I think the way Widget has evolved in tui->Ratatui has some unfortunate drawbacks:

  1. The self vs. &self vs. &mut self quagmire is confusing. Some “widgets” benefit from one or the other calling convention. Trait based meta-programming tricks can paper over some of these cuts, but this also makes Ratatui code more confusing.
  2. The existence of StatefulWidget suggests that there are at least two useful ways to invoke a “renderable” operation. Have they all been discovered? Why force everything through a restricted calling convention? What if a widget function could most naturally be expressed by taking two different mutable state references? Etc…
  3. Widgets like Clear are, I think, more clearly expressed as functions, or methods on Buffer, or some such.

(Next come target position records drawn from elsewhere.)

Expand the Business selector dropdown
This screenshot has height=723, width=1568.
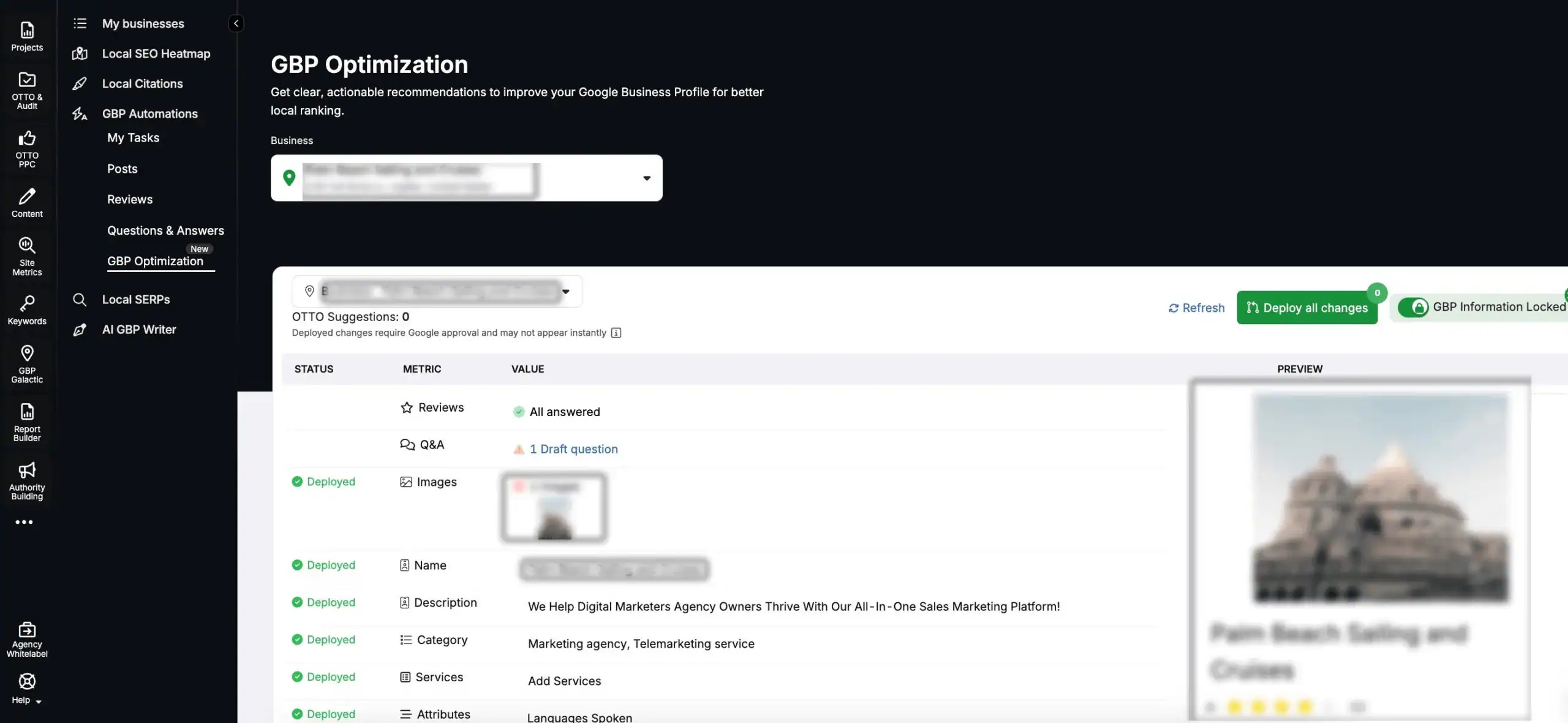click(x=646, y=178)
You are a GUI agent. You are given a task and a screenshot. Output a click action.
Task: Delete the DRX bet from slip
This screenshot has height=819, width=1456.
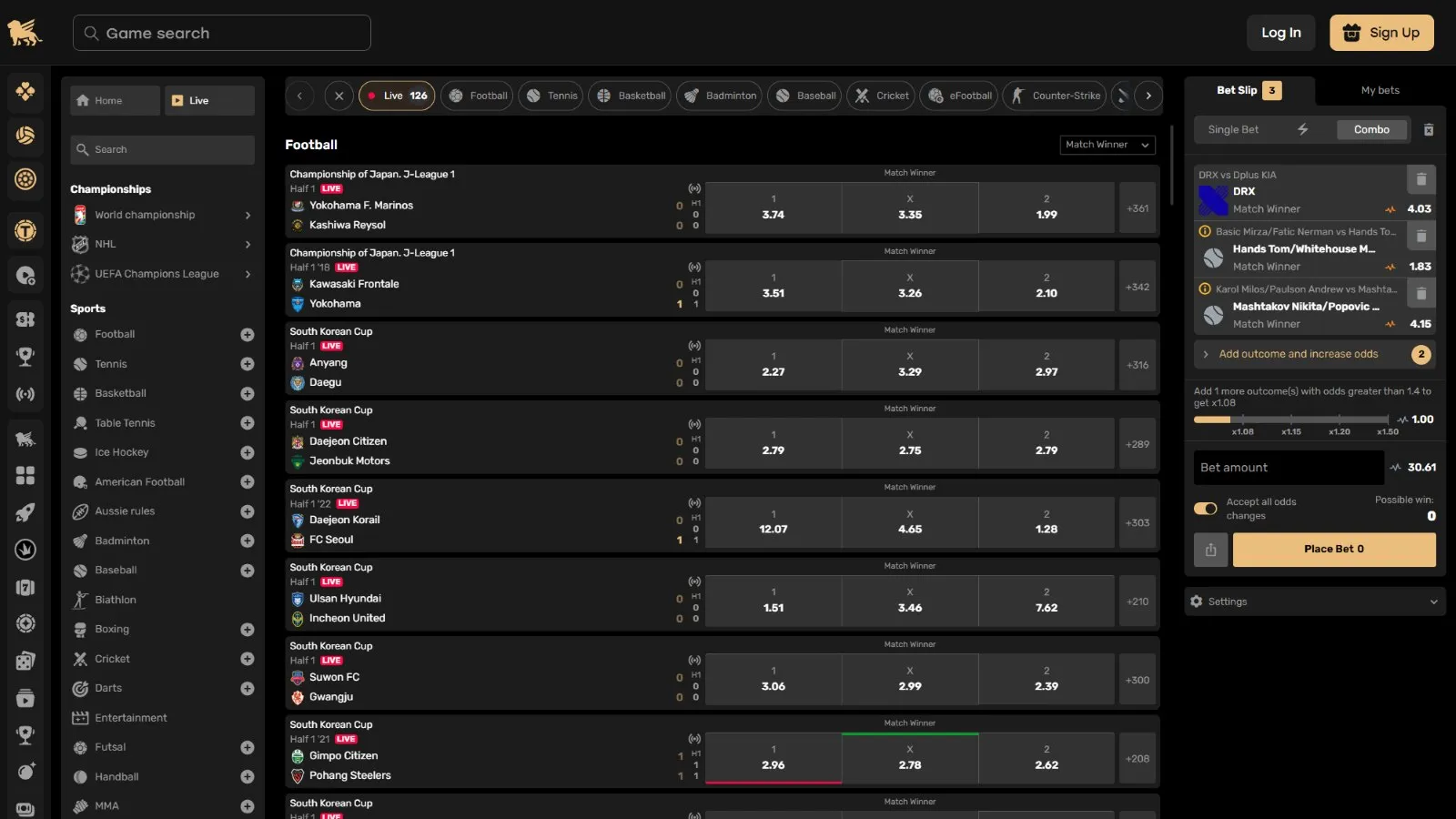[x=1421, y=179]
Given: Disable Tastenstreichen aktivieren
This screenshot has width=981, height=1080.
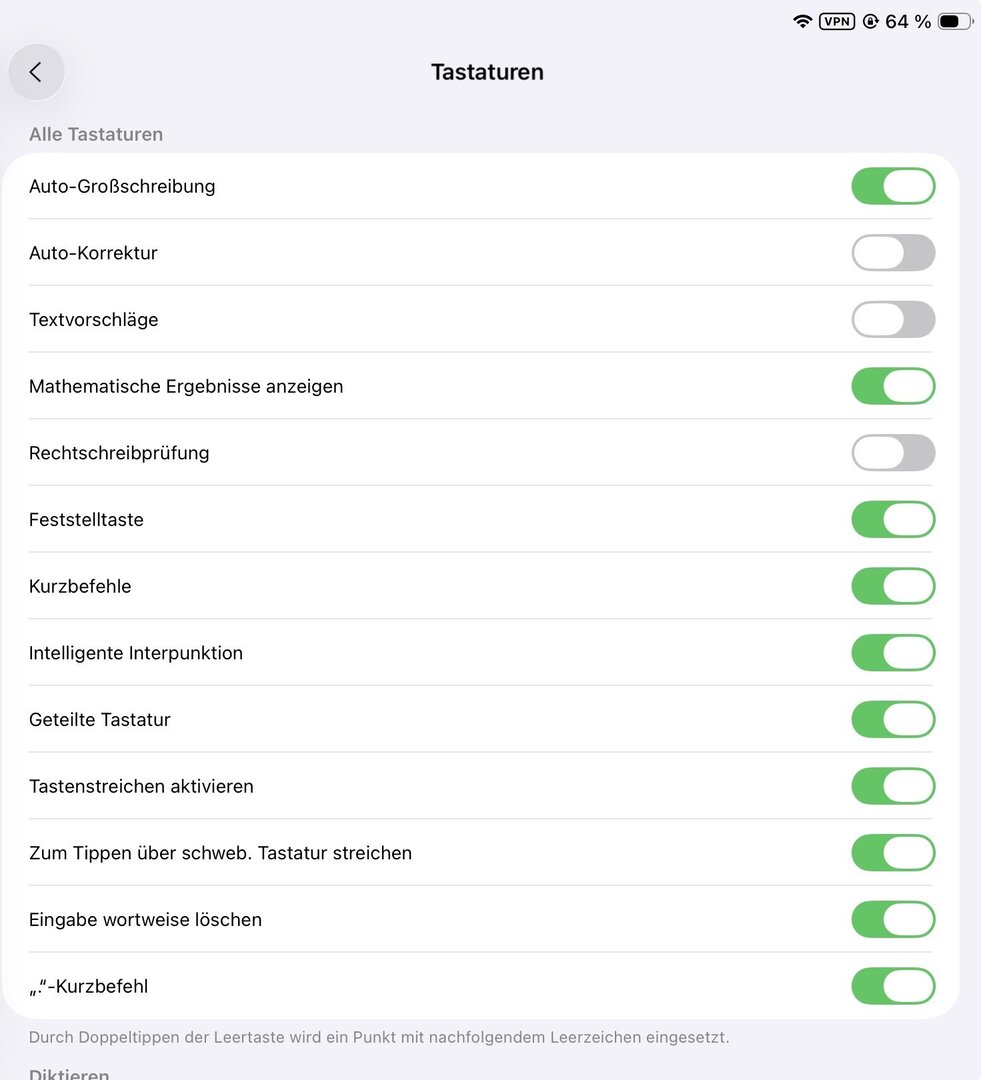Looking at the screenshot, I should tap(893, 786).
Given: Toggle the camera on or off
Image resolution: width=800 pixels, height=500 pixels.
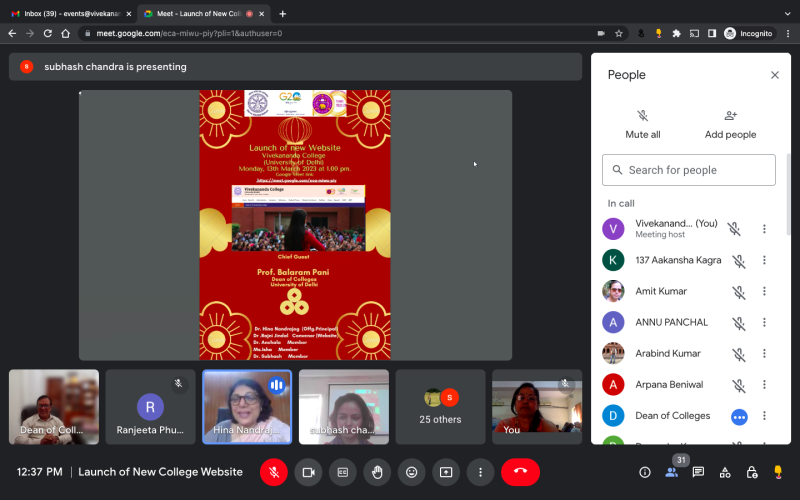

Ratatui could deprecate Widget today and move toward “render methods by convention” on renderable objects. The Widget trait could live on forever for legacy applications, but be entirely unused by Ratatui itself. Based on my experiments, moving away from Widget is pretty trivial for application code that wishes to do so. It is entirely possible to avoid Widget in your own code, and use it only if re-using code from another crate.

Moving Ratatui off Widget is in GitHub - matta/ratatui at no-widget-trait-squashed, where I do it in one commit. I do it in ~40 smaller commits here: GitHub - matta/ratatui at no-widget-trait.

Again, this isn’t a call to action or anything like that. If Ratatui 2.0 ever happens, maybe revisiting these ideas would be worth it.